The teaching material prepared by the lecturer in addition to recommended textbooks (such as for instance slides, lecture notes, exercises, bibliography) and communications from the lecturer specific to the course can be found inside the Moodle platform › blended.uniurb.it

No activities are planned to support teaching. However, ongoing assessment activities are planned for attending students. These assessments will enable students to ascertain their understanding of the fundamental elements of the course syllabus.

Teaching

2 weekly appointments of 3 hours each. Lecture, class discussion and project work.

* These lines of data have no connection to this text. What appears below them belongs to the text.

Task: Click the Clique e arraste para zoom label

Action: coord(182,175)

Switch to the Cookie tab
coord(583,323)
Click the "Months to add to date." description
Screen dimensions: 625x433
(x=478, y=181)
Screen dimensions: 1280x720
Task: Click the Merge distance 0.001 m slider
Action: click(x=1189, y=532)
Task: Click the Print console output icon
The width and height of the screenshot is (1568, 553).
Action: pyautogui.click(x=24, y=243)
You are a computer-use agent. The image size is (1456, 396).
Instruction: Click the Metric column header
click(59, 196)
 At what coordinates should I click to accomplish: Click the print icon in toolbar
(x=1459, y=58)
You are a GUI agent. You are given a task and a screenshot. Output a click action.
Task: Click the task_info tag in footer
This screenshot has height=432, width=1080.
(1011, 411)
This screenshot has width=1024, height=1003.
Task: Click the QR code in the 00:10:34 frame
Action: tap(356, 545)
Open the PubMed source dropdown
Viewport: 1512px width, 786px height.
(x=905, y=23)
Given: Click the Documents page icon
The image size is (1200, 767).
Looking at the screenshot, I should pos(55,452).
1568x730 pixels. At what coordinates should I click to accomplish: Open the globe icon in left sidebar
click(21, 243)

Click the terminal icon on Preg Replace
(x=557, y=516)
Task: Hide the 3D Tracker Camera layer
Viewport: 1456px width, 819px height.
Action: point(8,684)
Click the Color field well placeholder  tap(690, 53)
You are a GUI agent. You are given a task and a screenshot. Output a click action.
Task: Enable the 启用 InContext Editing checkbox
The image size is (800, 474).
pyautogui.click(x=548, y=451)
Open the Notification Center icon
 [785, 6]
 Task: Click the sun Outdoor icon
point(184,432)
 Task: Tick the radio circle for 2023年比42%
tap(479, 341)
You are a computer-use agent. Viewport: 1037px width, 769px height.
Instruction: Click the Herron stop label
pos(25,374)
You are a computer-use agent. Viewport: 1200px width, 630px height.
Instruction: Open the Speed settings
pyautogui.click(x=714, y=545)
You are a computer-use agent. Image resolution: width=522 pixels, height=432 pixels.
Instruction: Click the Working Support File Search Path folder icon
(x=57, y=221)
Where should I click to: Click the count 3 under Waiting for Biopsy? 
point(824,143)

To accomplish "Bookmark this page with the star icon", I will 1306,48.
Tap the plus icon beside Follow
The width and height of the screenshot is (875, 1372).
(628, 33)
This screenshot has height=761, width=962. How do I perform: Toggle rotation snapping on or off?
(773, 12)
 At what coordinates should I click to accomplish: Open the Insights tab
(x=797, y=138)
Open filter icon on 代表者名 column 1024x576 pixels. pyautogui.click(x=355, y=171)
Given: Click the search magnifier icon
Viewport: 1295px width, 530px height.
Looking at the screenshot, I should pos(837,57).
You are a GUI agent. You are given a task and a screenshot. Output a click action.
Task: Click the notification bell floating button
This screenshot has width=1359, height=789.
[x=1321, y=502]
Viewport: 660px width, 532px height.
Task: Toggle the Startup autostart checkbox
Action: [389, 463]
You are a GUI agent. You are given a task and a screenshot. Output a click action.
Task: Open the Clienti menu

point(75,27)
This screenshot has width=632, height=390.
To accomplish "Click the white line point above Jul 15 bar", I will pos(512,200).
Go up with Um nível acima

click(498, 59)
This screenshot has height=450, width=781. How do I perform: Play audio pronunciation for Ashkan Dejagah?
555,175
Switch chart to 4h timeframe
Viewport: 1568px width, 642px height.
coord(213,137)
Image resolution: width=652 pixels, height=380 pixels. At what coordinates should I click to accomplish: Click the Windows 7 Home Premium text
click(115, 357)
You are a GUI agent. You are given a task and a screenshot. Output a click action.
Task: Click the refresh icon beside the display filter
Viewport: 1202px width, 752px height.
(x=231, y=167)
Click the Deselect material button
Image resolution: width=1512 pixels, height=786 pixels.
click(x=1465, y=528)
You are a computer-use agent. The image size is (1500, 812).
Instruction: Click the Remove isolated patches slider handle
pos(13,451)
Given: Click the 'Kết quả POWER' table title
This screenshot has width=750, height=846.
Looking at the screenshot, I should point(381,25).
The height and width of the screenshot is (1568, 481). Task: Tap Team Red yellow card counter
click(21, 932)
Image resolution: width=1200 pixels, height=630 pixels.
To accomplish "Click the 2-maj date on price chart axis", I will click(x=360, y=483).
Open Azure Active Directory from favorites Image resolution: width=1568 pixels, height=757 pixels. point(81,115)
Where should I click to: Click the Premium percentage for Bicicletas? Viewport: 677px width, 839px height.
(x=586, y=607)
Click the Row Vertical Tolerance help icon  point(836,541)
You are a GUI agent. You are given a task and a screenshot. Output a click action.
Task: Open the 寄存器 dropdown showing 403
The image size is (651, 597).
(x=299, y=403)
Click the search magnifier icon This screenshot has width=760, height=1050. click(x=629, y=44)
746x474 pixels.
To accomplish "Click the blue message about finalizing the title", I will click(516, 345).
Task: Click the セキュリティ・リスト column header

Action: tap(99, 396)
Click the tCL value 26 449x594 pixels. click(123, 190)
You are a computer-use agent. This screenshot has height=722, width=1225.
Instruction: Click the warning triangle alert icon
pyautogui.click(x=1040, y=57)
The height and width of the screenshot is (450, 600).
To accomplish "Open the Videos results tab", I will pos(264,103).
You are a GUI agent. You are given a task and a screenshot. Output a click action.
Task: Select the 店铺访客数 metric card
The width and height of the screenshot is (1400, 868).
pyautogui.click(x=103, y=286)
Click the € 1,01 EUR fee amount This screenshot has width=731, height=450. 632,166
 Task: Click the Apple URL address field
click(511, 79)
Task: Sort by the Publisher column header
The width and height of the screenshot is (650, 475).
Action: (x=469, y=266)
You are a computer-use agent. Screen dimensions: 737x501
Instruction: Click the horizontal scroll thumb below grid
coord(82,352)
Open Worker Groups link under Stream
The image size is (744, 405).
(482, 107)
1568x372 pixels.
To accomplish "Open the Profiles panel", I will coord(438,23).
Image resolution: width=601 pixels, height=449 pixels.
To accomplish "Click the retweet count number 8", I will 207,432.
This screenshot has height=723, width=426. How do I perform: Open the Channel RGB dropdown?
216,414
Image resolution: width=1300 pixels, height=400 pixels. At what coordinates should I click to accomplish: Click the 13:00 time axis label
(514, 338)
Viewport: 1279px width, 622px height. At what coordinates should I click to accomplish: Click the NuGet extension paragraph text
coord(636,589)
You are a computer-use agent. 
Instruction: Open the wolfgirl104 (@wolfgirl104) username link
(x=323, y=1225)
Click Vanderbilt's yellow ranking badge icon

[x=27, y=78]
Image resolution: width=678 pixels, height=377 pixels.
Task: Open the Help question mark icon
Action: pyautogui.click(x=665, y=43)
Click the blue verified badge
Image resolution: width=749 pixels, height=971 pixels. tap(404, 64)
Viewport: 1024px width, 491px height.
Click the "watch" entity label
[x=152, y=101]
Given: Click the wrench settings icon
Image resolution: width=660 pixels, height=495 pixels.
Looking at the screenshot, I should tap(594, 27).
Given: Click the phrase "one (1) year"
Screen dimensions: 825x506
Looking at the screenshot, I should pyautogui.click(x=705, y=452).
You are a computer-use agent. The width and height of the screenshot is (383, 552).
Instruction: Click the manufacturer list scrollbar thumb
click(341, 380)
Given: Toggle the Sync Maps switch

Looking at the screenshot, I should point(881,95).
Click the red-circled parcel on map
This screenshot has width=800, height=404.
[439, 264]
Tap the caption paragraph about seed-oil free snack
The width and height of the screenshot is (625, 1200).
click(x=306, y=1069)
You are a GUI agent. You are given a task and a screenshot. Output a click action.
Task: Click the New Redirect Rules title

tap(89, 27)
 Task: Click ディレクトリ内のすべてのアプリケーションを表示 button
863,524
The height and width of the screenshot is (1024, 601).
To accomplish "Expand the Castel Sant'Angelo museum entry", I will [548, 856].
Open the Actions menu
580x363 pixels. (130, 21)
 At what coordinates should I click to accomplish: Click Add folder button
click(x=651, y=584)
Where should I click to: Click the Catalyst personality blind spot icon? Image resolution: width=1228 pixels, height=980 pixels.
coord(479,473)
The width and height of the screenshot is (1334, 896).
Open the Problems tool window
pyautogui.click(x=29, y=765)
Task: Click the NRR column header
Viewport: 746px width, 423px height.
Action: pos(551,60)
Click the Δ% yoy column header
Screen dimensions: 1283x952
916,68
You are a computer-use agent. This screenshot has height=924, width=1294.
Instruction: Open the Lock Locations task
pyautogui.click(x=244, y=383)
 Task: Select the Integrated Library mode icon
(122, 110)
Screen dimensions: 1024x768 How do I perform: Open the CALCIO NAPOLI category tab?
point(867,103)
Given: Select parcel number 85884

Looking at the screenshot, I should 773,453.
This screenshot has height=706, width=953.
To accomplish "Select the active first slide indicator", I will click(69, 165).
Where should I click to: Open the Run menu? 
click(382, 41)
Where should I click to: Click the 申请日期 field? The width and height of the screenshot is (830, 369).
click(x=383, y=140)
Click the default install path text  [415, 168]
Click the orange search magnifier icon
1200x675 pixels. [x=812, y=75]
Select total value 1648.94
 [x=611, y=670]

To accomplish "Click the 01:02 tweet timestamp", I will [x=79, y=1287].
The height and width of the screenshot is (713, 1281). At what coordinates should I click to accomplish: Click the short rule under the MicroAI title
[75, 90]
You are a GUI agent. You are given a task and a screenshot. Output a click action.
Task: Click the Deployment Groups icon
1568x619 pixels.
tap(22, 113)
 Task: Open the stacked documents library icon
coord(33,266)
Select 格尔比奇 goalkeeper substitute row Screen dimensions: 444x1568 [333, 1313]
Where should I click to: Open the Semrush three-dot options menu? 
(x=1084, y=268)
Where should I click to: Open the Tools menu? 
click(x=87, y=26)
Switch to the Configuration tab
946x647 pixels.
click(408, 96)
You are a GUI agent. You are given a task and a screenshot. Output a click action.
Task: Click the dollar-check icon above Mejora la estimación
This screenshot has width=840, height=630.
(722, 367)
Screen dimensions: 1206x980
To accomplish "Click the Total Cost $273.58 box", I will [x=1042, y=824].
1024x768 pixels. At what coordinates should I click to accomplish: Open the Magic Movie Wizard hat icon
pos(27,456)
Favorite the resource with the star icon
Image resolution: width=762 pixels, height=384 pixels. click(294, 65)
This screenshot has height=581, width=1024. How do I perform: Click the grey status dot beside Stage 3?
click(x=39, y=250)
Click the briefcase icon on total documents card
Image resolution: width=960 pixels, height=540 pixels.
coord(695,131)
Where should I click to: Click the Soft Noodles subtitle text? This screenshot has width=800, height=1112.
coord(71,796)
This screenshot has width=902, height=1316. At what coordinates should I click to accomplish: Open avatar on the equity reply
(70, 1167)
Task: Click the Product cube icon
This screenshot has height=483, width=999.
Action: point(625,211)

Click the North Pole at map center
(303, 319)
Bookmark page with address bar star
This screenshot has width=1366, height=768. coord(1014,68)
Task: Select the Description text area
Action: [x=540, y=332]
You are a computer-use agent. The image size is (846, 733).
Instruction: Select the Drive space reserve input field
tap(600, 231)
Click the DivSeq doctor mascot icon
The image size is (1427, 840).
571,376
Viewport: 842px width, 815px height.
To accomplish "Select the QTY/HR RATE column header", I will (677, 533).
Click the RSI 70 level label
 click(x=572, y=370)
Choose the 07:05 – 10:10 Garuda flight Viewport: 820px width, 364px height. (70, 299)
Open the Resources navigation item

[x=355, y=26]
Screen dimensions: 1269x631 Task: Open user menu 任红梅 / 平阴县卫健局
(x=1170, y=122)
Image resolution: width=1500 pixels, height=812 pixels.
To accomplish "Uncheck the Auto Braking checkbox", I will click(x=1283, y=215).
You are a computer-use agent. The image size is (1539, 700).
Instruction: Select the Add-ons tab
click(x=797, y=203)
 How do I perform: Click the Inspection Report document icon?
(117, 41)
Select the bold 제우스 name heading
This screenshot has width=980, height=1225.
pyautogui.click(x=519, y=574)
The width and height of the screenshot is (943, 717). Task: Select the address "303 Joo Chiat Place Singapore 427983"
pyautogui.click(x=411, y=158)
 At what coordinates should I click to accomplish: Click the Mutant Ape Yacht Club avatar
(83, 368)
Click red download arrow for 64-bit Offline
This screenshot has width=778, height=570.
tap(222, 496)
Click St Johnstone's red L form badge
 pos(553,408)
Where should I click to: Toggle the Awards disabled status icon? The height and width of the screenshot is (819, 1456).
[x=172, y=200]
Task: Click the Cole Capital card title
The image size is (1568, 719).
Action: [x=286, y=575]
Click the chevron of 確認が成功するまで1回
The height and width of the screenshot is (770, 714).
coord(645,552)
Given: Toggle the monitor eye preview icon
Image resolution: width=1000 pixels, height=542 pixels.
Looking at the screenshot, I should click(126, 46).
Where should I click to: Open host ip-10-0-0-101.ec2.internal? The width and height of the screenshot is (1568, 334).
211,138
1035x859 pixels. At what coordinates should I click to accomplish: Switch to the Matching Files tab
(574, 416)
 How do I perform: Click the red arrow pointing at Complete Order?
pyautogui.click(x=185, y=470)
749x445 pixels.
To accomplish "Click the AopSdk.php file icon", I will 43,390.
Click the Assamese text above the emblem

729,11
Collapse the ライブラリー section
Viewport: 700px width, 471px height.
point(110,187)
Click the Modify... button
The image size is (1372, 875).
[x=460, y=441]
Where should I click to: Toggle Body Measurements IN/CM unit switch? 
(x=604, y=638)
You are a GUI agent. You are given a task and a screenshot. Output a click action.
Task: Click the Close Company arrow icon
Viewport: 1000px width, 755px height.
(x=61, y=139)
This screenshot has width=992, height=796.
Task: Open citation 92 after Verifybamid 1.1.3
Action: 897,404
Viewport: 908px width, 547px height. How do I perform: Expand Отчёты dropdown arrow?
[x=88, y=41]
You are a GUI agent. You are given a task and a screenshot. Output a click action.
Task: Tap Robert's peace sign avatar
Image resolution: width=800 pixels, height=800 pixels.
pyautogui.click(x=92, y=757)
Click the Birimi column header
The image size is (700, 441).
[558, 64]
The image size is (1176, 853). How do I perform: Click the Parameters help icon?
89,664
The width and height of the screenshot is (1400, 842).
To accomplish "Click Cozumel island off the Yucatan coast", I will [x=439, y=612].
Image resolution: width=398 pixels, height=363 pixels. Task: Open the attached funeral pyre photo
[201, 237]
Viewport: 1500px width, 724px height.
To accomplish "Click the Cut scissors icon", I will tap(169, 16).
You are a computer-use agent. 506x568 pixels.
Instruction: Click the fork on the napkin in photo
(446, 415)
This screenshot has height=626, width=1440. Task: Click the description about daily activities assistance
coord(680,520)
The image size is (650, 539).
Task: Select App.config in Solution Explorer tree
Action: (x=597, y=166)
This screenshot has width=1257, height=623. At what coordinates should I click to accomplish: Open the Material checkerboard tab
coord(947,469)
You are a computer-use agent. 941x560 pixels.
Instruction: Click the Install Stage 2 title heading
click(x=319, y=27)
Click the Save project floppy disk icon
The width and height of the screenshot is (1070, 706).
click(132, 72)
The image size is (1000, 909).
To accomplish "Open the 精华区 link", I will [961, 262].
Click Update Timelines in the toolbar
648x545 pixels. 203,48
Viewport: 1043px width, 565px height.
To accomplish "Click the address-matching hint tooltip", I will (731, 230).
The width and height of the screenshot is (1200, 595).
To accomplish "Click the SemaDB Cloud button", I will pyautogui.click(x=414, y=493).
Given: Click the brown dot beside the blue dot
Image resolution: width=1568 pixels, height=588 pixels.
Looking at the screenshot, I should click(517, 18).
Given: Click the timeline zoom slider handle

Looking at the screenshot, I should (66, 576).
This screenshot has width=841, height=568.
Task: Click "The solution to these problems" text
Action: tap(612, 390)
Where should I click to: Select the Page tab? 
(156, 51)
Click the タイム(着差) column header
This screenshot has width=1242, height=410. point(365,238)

Innovative teaching methods

The course adopts innovative teaching practices such as Problem-Based Learning and Learnin by Doing: students work in small groups to solve concrete problems and complete a digital methods project agreed with the instructor. In addition, in-class exercises are offered to apply theoretical knowledge to specific cases of digital data analysis.

Course books

• Slides provided by the lecturer during class and made available on Blended
• The following texts:
  • Salganik, M. J. (2020). Bit By Bit: La ricerca sociale nell'era digitale. Società editrice il Mulino. https://www.mulino.it/isbn/9788815284907
    • English version: Salganik, M. J. (2019). Bit by bit: Social research in the digital age. Princeton University Press. https://press.princeton.edu/books/paperback/9780691196107/bit-by-bit).
  • Rogers, R. (2016). Metodi digitali: fare ricerca sociale con il web. BolognaIl Mulino. https://www.mulino.it/isbn/9788815265586
    • English version: Rogers, R. (2013). Digital methods. MIT press. https://direct.mit.edu/books/book/3718/Digital-Methods

Assessment

Verification of learning will be:

• through project work, prepared gradually during the course and handed in according to agreed deadlines (60%). 

• The completed project work produced at the end of the course will be discussed in a short presentation to the class (during the exam calls), to assess both the student's learning of the content and his or her ability to present, rework and argue (10%).

• The project should show mastery of the theoretical and methodological knowledge presented during the course, which will be the subject of some specific questions during the presentation (30%).

Will give rise to excellent evaluations: the student's possession of good critical and in-depth skills; the ability to link together the main themes addressed in the course; the use of appropriate language with respect to the specificity of the discipline. Will give rise to fair evaluations: the student's possession of a mnemonic knowledge of the contents; a relative critical ability and ability to connect the topics covered: the use of appropriate language. Will give rise to sufficient evaluations: the student's attainment of a minimal knowledge of the topics covered, despite some formative gaps; the use of inappropriate language. Will give rise to negative evaluations: difficulty in the student's orientation to the topics addressed in the examination texts; formative gaps; the use of inappropriate language.

The group paper will be subject to verification using the anti-plagiarism system in use at the university. Cases of plagiarism will result in a failing grade.

International students are welcome and will have the opportunity to write and present the project in English. International students should make contact with the lecturer at the beginning of the course to arrange the mode of examination in English.

Disability and Specific Learning Disorders (SLD)

Students who have registered their disability certification or SLD certification with the Inclusion and Right to Study Office can request to use conceptual maps (for keywords) during exams.

To this end, it is necessary to send the maps, two weeks before the exam date, to the course instructor, who will verify their compliance with the university guidelines and may request modifications.

Attendance

Non-frequenting students should take and stay in contact with the lecturer to agree on the empirical project they will work on and hand it in according to the agreed deadlines (see item 1 in the “Assessment Methods” section).

This course does not differentiate between “attending” and “non-attending” students with regard to teaching methods, attendance obligations, course books or assessment.